GALLINA QUE COME HUEVO NI QUE LE QUEMEN EL PICO
La ley anticorrupción como muchos otros decretos que el Ejecutivo Federal envío al congreso, para exterminar un mal endémico que por décadas ha sembrado sus reales en todos los aspectos de la vida pública de nuestro país, desde las instituciones del estado hasta las instituciones de la iniciativa privado, todos actuando en ocasiones de manera conjunta o de maneras separada, pero todos convergen en un punto central que se llama “corrupción”. Ahora el ejecutivo federal procura acabar de la noche a la mañana con un simple plumazo presidencial, acabar con la corrupción al enviar al congreso de la unión la mencionada ley también conocida como 3 de 3, por mencionar su declaración: patrimonial, fiscal y conflicto de intereses, de esta forma se pretende reglamentar para su cumplimiento y ejecución.
A cogerse a esta ley o cumplir con lo mandatado en la materia, no te exime ni mucho menos te limpia lo corrupto que fuiste hasta ayer, ni mucho menos te limpia a partir del momento que cumplas con la ley. Ya que corrupto fuiste y mucho menos me garantizas que esas prácticas o mañas se te quitaran por el mero hecho de haber cumplido con la bendición o el decreto presidencial. En el lenguaje popular como dicen en mi pueblo “Gallina que come huevo ni que le quemen el pico”

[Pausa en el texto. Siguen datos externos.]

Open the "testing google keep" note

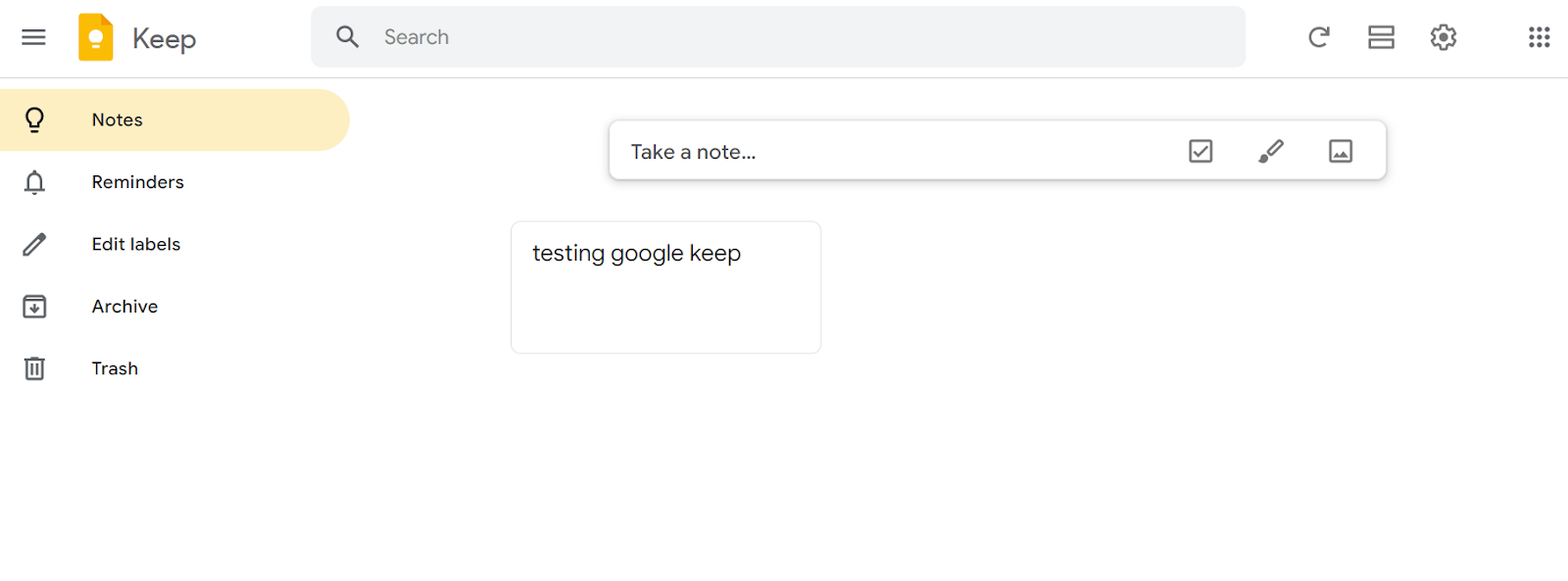pyautogui.click(x=665, y=287)
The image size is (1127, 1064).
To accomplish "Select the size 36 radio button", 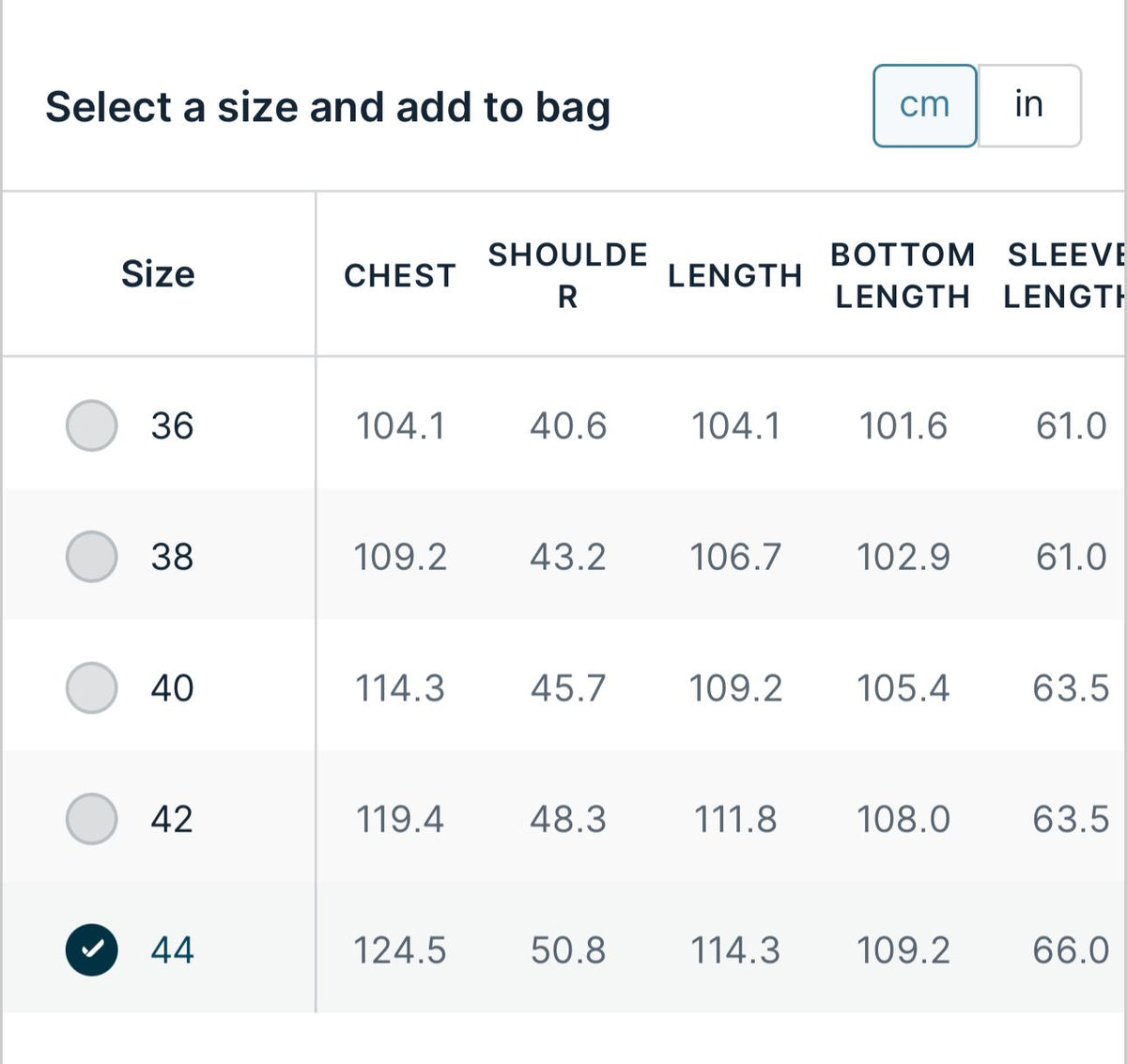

Todo este paquete de ley anticorrupción se derivó de los acuerdos y presiones que a nivel internacional México suscribió con organismos internacionales como el FMI, OCDE, BM, por citar algunos. Pero esta reglamentación tampoco es de a gratis o porque esos organismos internacionales son buena onda y quieren ver bien a México, no, no es así como creemos, se debe más que nada a que ellos quieren garantizar sus recursos de inversión en nuestro país, y que nadie les haga sombra.

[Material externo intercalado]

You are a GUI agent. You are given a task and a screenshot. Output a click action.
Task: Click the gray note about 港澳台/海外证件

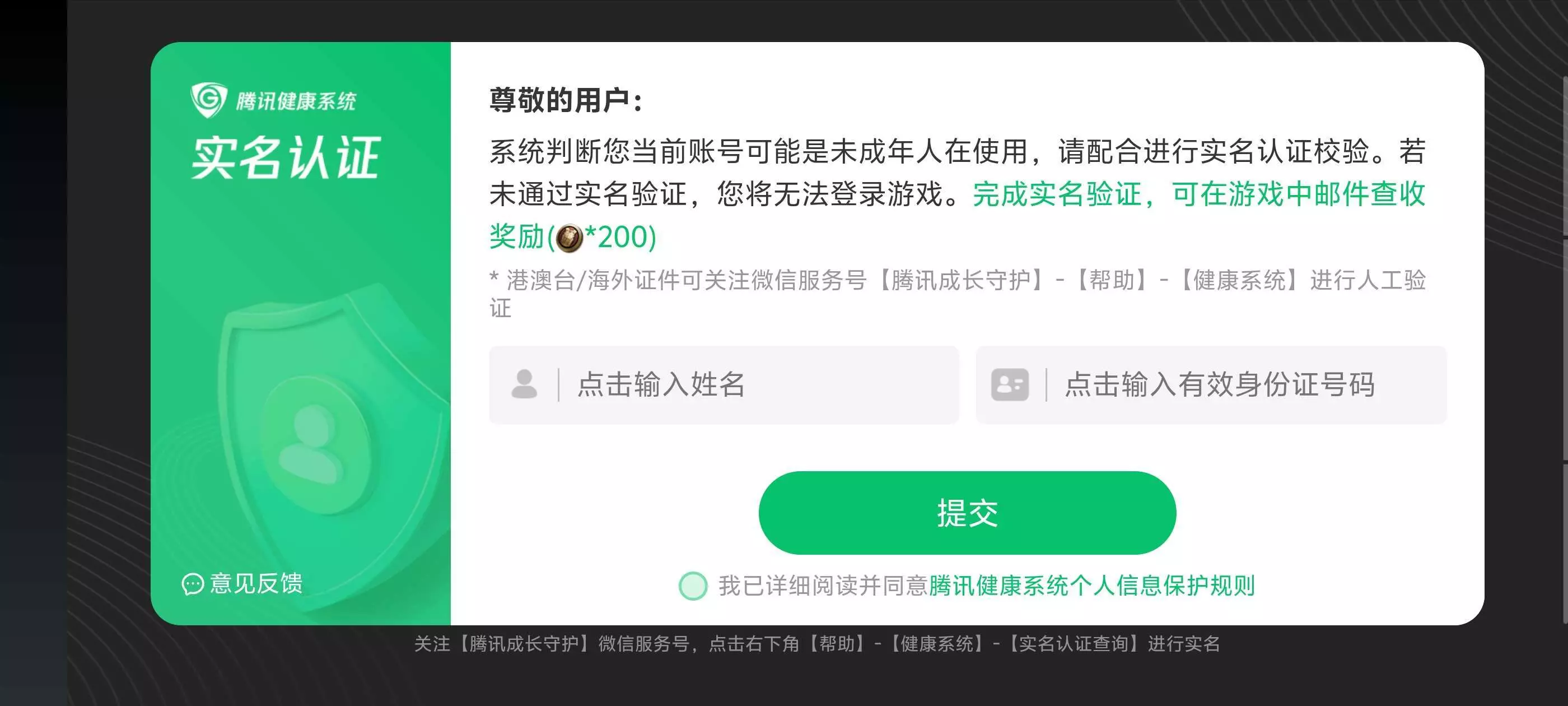tap(958, 294)
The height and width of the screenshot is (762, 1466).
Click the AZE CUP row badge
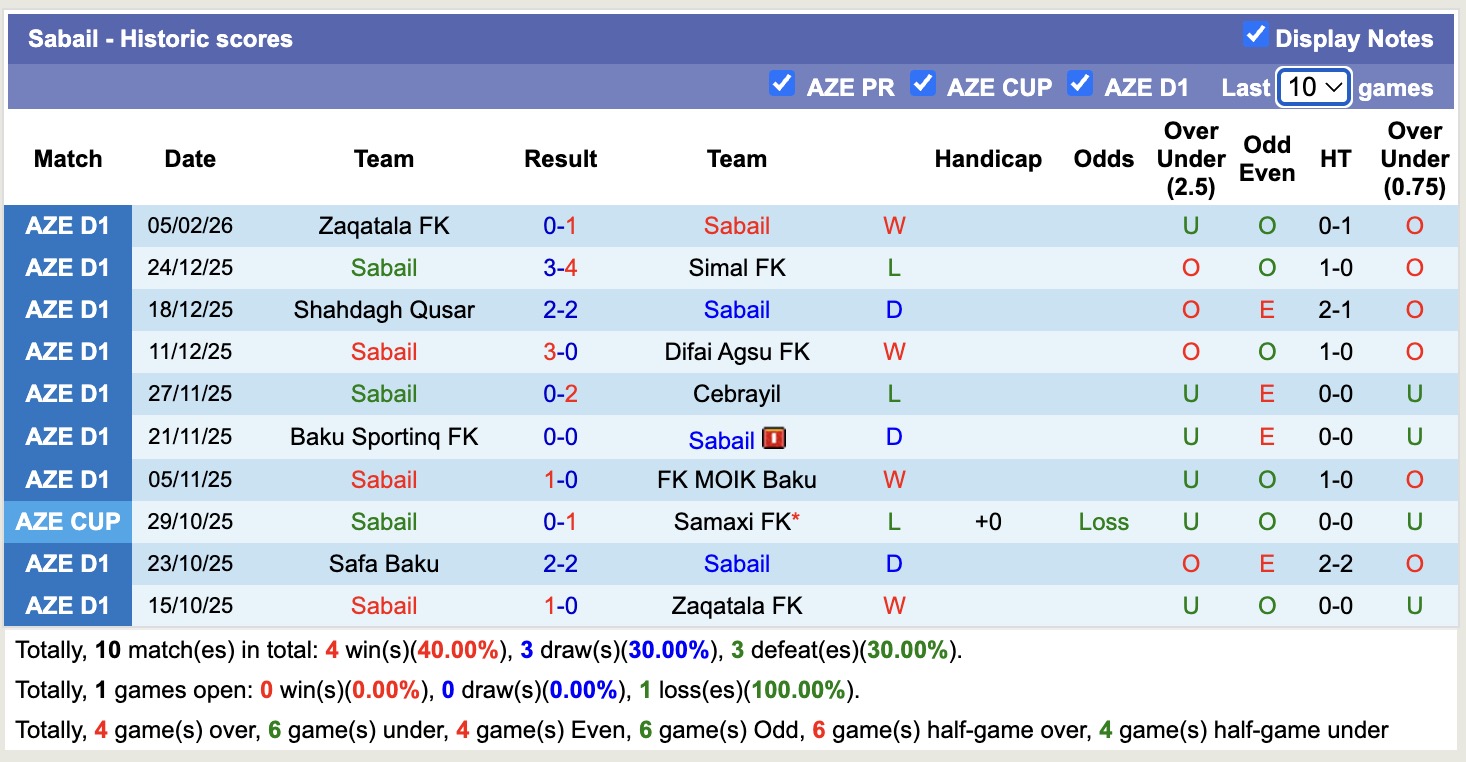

Este paquete de leyes anticorrupción, tampoco nos garantiza que los que vengan a invertir en nuestro país, vayan hacer blancas palomitas, ya que lo que está en juego son recursos económicos derivados de las múltiples reformas estructurales, que tiene que ver con los recursos naturales. México tiene antecedentes negativos de corrupción, de la forma como operan las trasnacionales y compañías por donde se han instalado a lo largo y ancho del país, hoy no nos vengan con el cuento como José Ángel Gurria de la OCDE de que ahora si hay confianza para invertir en México, que casualidad un viejo lobo, pero vestido con piel de oveja. Ese es el estilo de actuar de estos mercenarios camuflados como gente de bien, pero con una ambición y codicia desproporcionada capaz de corromper con el fin de lograr sus objetivos.